*** MATERIAL FOR THIS EXERCISE Section Begins ***

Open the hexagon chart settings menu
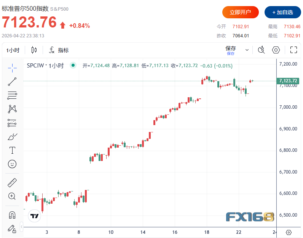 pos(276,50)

*** MATERIAL FOR THIS EXERCISE Section Ends ***
*** MATERIAL FOR THIS EXERCISE Section Begins ***

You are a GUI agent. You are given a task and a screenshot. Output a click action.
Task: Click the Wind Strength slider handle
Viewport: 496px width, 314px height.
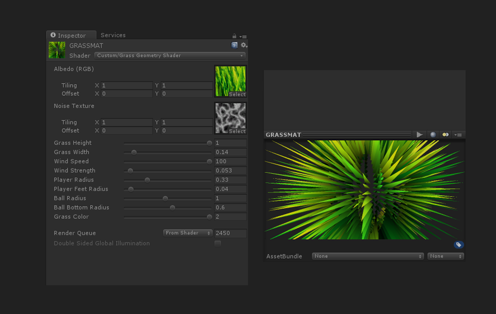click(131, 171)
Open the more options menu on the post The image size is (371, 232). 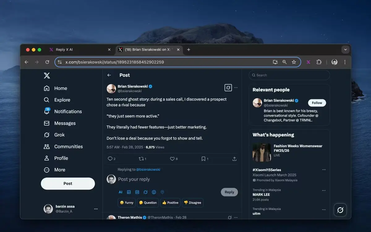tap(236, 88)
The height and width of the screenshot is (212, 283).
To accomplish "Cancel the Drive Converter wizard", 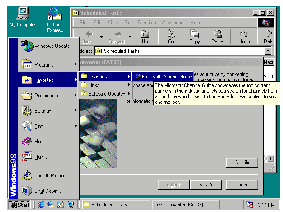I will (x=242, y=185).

*** MATERIAL FOR THIS EXERCISE Section Ends ***

* _WHAT IS BEING ASKED_
How many lines of the material above have the word "screenshot" in them? Give only that number.

* _YOUR RESPONSE_
2